● **REQUIREMENT A**
In the article on Italy's capital-markets reform, what single voting-rights threshold for mandatory bids does the decree apply to all listed companies?

● **SELECTED TEXT**
■ ■ ■ ■ ■

Legislative Decree No.47 and the 2026 Budget Law together represent the most significant overhaul of Italian capital-markets regulation in over a decade. The decree amends the Consolidated Financial Act (TUF) and related Civil Code provisions, while the Budget Law recalibrates the fiscal framework within which transactions are structured. The sections below isolate the headline changes that directly affect M&A deal flow.
The decree consolidates and simplifies mandatory-bid rules by applying a single 30 % voting-rights threshold to all listed companies, replacing the previous two-tier system that distinguished between large-caps and SMEs. It also updates squeeze-out and sell-out mechanics, aligning price-determination methodologies more closely with EU Takeover Directive standards, and revises the rules on multiple-voting and loyalty shares. For the first time, the decree embeds AI governance duties into the TUF framework, requiring listed-company boards to adopt dedicated AI policies, maintain oversight structures and publish algorithmic-transparency disclosures. Additionally, the decree introduces a streamlined SME listing regime designed to reduce IPO costs and shorten admission timelines for smaller issuers.
Effective 1 January 2026, the Budget Law modifies the participation-exemption regime for dividends and capital gains, adjusts financial-transaction-tax (FTT) rates on certain equity derivatives, and introduces anti-avoidance provisions targeting hybrid-mismatch arrangements commonly used in cross-border M&A Italy structures. Buyers and sellers should note that the revised capital-gains treatment may alter the net-proceeds calculus for share sales, while the updated dividend-withholding framework affects the economics of holding-company chains. Professional tax advice is essential before finalising any deal model.
| Date | Instrument | Effect |
|---|---|---|
| 1 January 2026 | 2026 Budget Law | New dividend, capital-gains and FTT rules take effect for all transactions closing on or after this date |
| 27 March 2026 | Legislative Decree No.47 | Single 30 % mandatory-bid threshold, AI governance obligations and revised SME listing regime enter into force |
| Q2–Q3 2026 (expected) | CONSOB implementing regulations | Secondary rules on AI disclosure format, squeeze-out pricing and SME fast-track admission expected |
The shift to a single 30 % mandatory-bid threshold is the headline change for M&A Italy 2026 deal planning. Industry observers expect the simplified threshold to reduce regulatory complexity for bidders while strengthening minority-shareholder protections by eliminating the previous SME carve-out.

■ ■ ■ ■ ■

● **DATA ROWS**
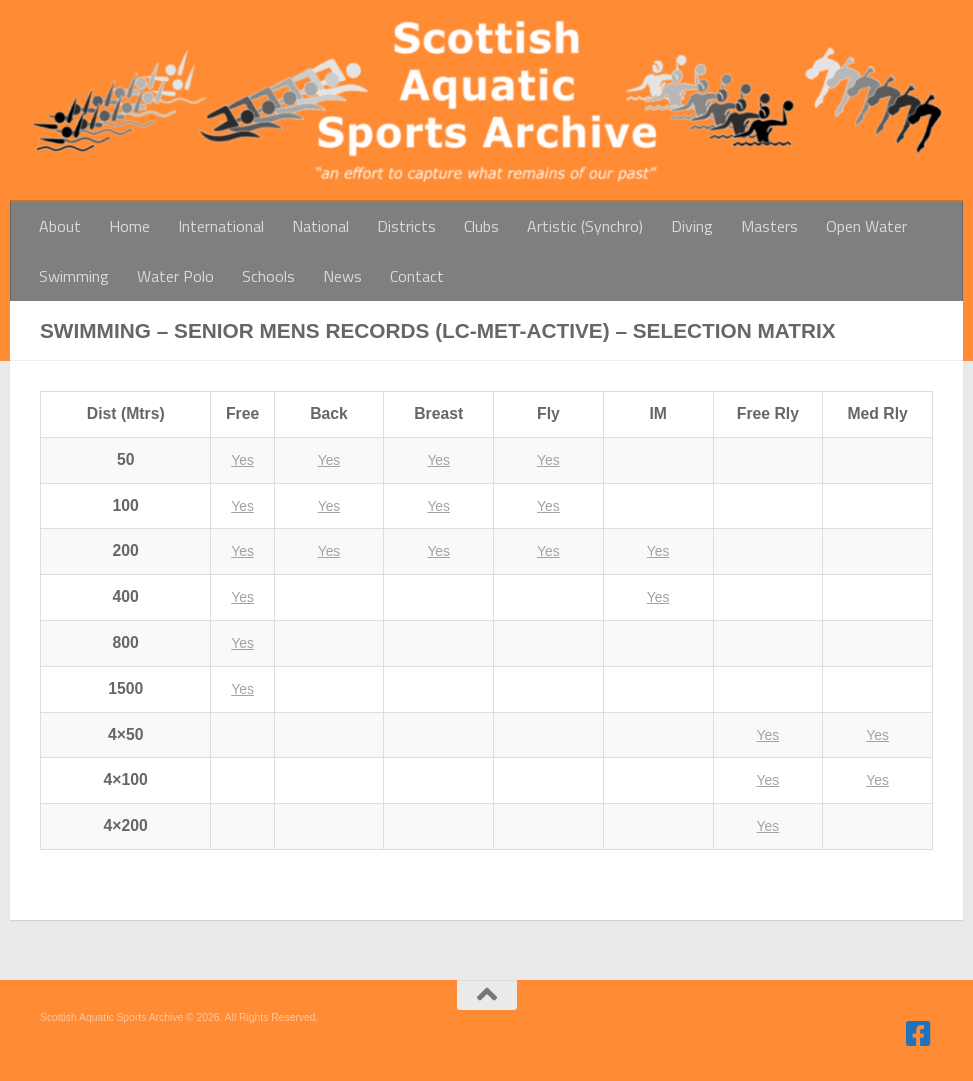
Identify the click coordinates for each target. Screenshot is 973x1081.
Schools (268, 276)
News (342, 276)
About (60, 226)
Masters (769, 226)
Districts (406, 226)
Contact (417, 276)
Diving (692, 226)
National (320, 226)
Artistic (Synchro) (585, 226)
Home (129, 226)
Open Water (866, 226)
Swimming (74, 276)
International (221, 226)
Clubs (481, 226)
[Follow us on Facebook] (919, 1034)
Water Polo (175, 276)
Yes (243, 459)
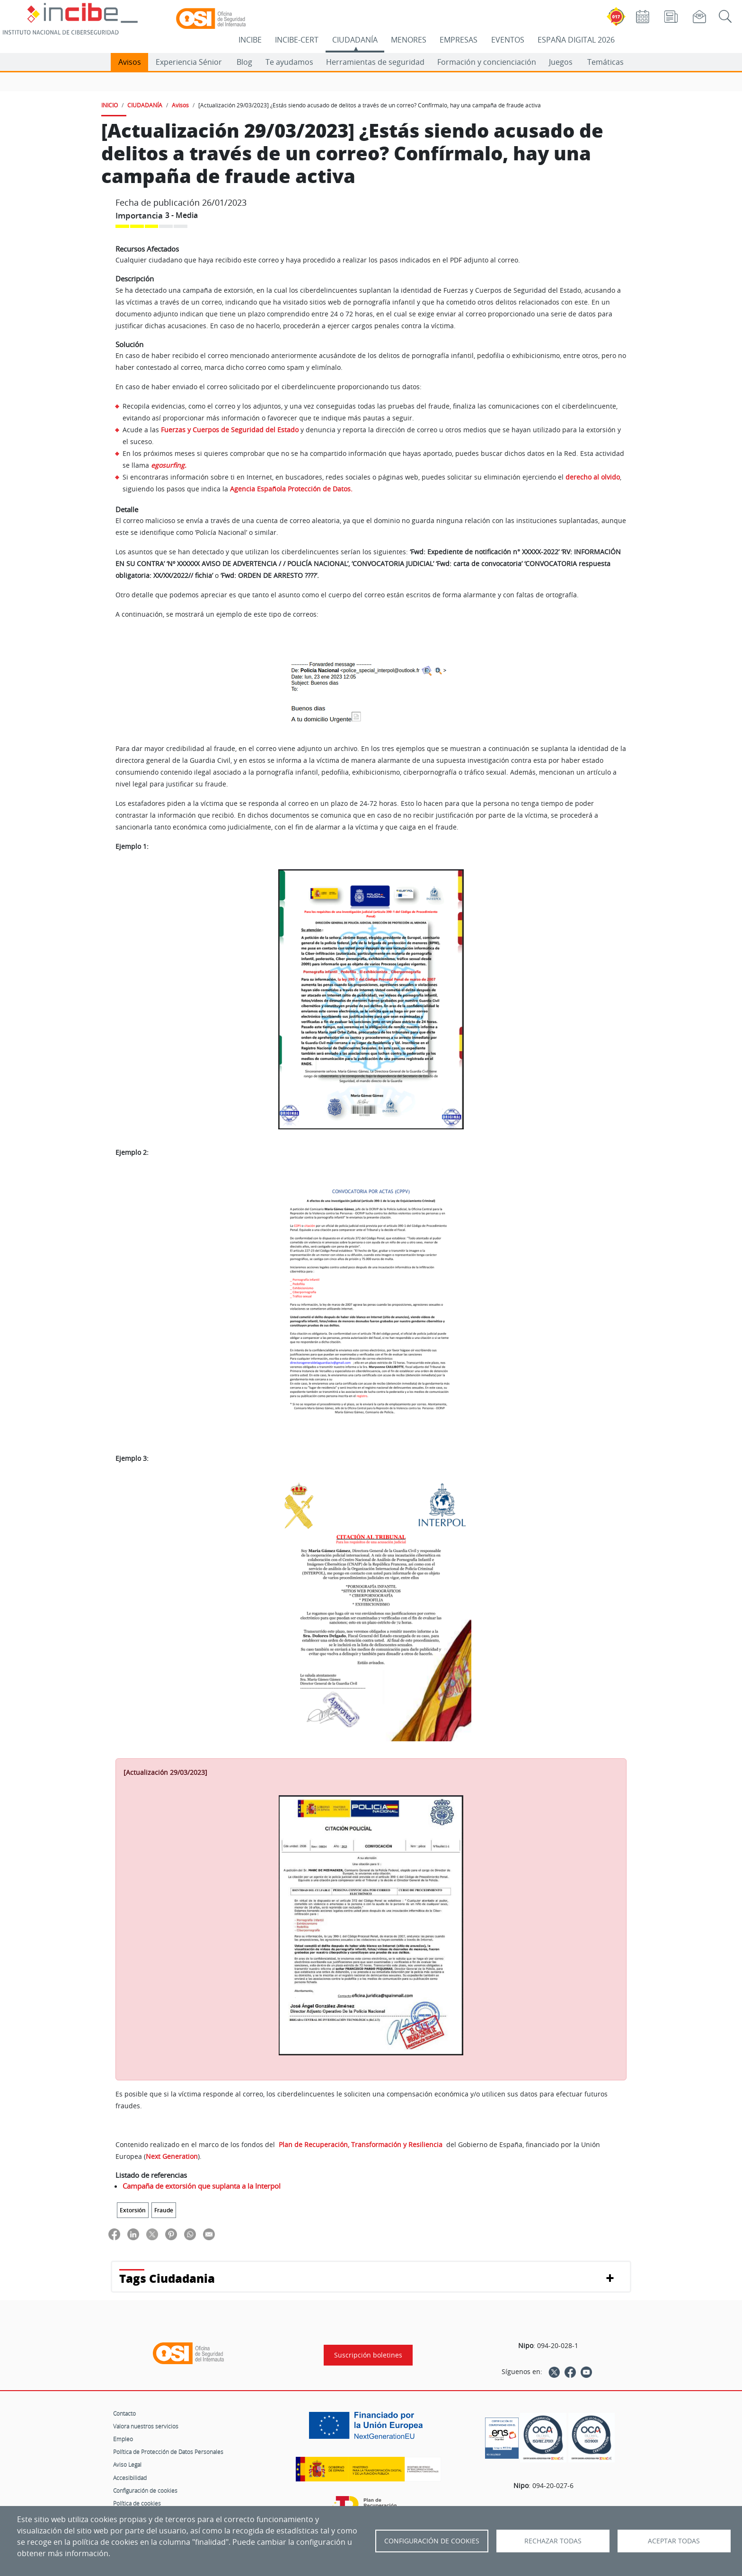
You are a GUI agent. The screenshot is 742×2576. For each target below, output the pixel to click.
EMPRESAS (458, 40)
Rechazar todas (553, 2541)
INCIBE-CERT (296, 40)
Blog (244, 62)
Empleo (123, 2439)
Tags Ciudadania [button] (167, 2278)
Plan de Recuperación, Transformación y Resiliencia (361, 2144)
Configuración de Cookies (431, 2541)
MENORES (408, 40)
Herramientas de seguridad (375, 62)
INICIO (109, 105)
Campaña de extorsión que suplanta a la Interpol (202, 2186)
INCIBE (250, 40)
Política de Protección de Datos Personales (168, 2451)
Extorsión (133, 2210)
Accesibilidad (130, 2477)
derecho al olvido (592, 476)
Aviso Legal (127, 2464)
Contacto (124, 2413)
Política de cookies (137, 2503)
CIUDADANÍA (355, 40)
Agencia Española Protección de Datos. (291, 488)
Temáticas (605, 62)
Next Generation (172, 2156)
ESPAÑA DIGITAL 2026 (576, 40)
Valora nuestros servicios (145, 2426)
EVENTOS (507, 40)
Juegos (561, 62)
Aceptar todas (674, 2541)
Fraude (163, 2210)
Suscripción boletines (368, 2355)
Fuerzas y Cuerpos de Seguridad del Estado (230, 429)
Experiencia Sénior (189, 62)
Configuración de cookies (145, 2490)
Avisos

■ ■ ■ ■ ■

● **REQUIREMENT B**
Convert the lines of the listing into a Markdown table with the columns No. and Line, starting at the line containing "Swimming (74, 276)" and ending at the line containing "INCIBE (250, 40)". Number the rows, omit blank lines, and leave out the pictures.

● **RESULT A**
A single 30 % voting-rights threshold.

● **RESULT B**
| No. | Line |
|---|---|
| 1 | Swimming (74, 276) |
| 2 | International (221, 226) |
| 3 | Clubs (481, 226) |
| 4 | [Follow us on Facebook] (919, 1034) |
| 5 | Water Polo (175, 276) |
| 6 | Yes (243, 459) |
| 7 | You are a GUI agent. The screenshot is 742×2576. For each target below, output the pixel to click. |
| 8 | EMPRESAS (458, 40) |
| 9 | Rechazar todas (553, 2541) |
| 10 | INCIBE-CERT (296, 40) |
| 11 | Blog (244, 62) |
| 12 | Empleo (123, 2439) |
| 13 | Tags Ciudadania [button] (167, 2278) |
| 14 | Plan de Recuperación, Transformación y Resiliencia (361, 2144) |
| 15 | Configuración de Cookies (431, 2541) |
| 16 | MENORES (408, 40) |
| 17 | Herramientas de seguridad (375, 62) |
| 18 | INICIO (109, 105) |
| 19 | Campaña de extorsión que suplanta a la Interpol (202, 2186) |
| 20 | INCIBE (250, 40) |